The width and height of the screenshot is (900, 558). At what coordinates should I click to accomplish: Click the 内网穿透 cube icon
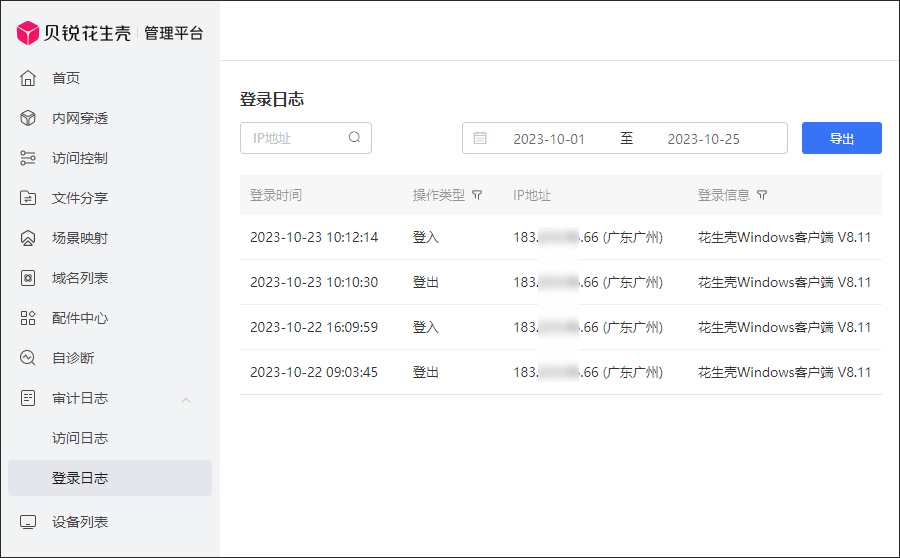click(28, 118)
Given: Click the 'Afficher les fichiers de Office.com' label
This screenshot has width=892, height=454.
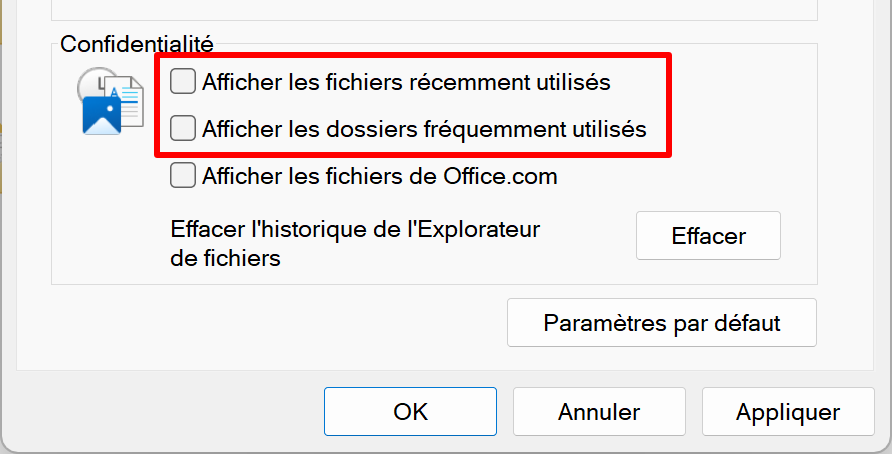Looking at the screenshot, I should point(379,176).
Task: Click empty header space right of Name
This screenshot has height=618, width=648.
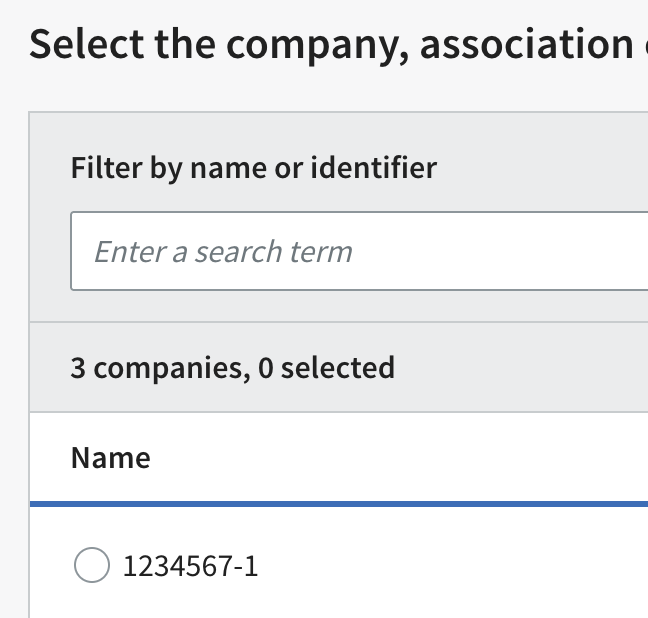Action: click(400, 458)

= = = = =

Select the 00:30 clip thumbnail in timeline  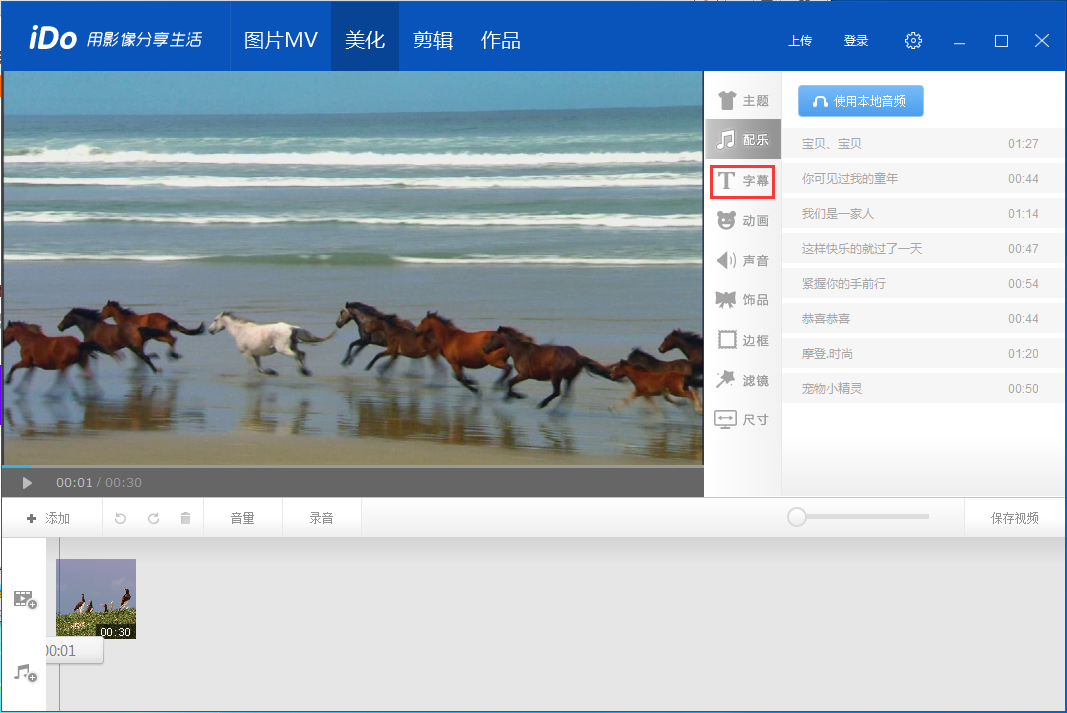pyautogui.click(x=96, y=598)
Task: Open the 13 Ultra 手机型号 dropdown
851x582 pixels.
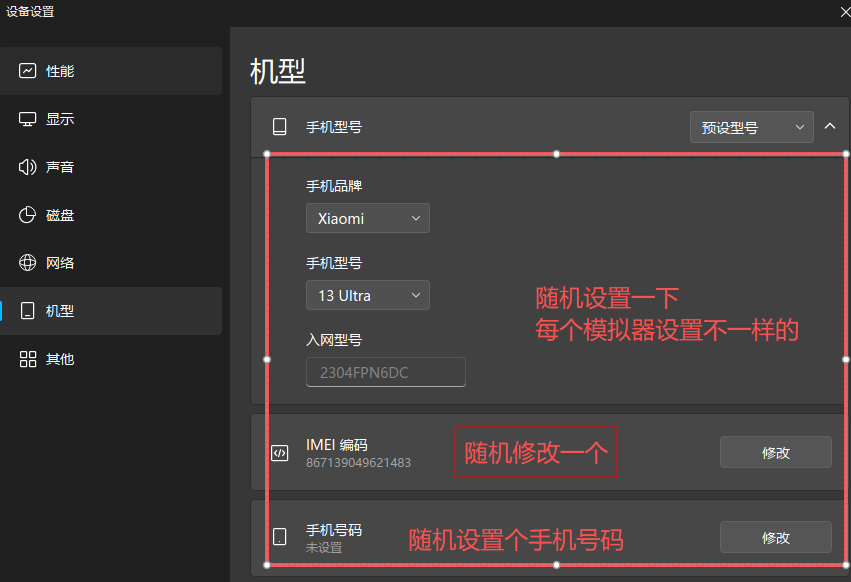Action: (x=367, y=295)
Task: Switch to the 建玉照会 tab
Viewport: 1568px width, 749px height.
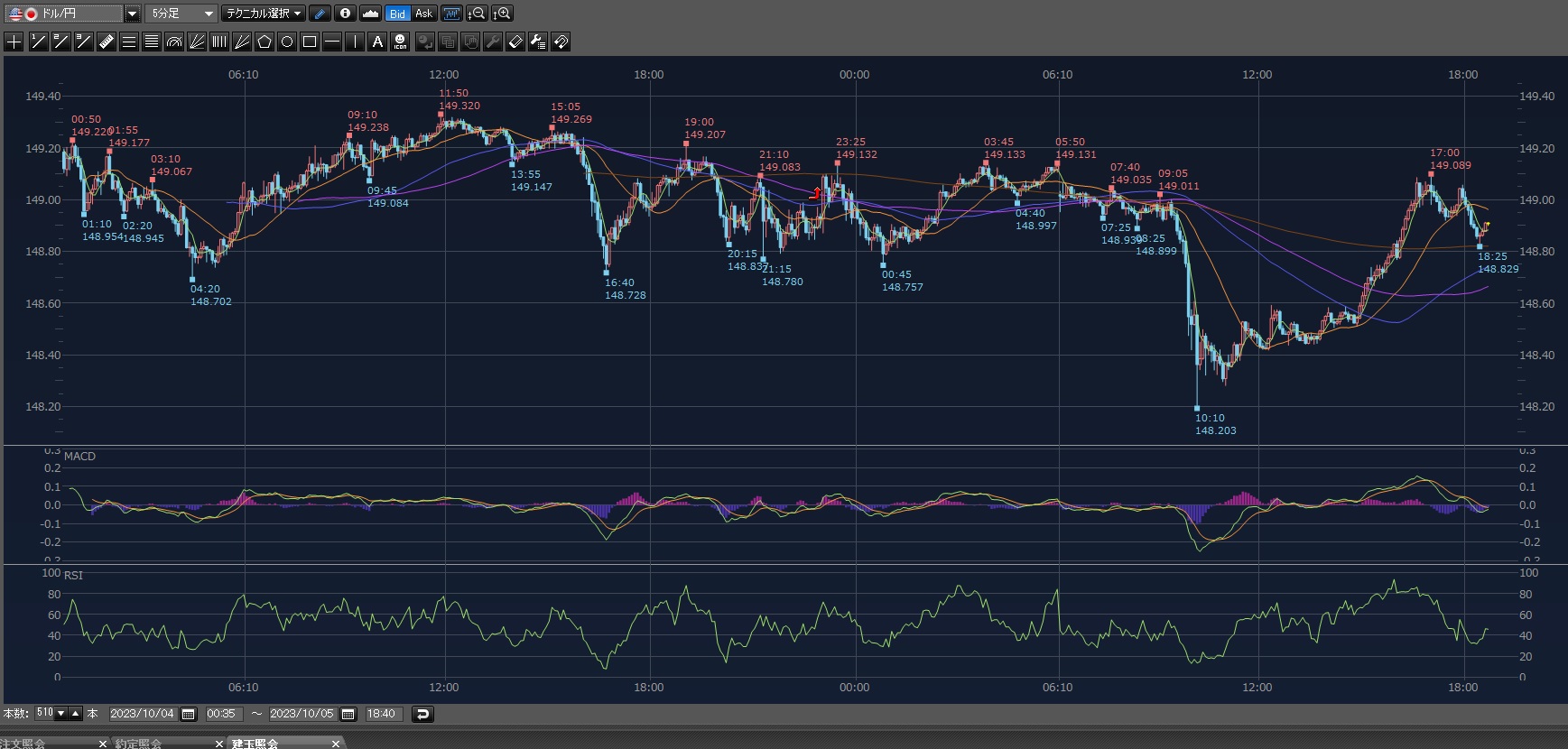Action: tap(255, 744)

= = = = =

__Work item__
Using the material above, filter for lines holding "Task" and copy each one.

__Expected answer__
Task: Click empty header space right of Name
Task: Open the 13 Ultra 手机型号 dropdown
Task: Switch to the 建玉照会 tab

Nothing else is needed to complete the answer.